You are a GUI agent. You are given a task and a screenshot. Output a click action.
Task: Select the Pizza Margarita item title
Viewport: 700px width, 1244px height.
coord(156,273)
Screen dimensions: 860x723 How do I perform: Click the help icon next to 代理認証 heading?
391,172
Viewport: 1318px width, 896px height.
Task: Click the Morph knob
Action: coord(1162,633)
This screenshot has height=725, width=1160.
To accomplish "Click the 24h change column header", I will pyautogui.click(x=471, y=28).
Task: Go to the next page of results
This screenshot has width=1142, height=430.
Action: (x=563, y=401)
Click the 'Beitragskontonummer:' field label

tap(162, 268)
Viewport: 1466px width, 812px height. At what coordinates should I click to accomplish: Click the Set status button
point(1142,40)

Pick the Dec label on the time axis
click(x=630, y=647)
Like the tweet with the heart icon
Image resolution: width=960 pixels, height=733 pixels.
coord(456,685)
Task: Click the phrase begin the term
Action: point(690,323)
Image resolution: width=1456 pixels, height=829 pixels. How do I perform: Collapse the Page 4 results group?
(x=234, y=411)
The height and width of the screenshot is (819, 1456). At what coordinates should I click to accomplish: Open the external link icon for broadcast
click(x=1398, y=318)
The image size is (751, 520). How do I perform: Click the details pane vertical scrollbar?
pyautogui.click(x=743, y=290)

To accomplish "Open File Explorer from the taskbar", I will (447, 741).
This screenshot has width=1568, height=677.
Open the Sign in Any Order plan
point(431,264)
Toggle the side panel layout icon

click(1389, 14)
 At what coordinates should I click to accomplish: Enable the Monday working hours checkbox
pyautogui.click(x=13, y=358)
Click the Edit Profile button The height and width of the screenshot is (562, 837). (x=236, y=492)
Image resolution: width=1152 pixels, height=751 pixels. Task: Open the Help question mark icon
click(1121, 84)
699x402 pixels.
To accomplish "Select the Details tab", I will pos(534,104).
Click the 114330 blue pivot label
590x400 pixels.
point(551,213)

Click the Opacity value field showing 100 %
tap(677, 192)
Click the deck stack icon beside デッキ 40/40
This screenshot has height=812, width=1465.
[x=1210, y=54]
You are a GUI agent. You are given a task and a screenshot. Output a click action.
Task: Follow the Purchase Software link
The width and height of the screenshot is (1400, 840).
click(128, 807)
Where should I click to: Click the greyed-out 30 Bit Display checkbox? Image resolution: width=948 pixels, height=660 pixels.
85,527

● Instruction
Copy out the lines of the data from the one containing "Like the tweet with the heart icon" through the one containing "(x=234, y=411)", inclusive, reproducing each line verbatim.

● Output for this exercise
Like the tweet with the heart icon
Image resolution: width=960 pixels, height=733 pixels.
coord(456,685)
Task: Click the phrase begin the term
Action: point(690,323)
Image resolution: width=1456 pixels, height=829 pixels. How do I perform: Collapse the Page 4 results group?
(x=234, y=411)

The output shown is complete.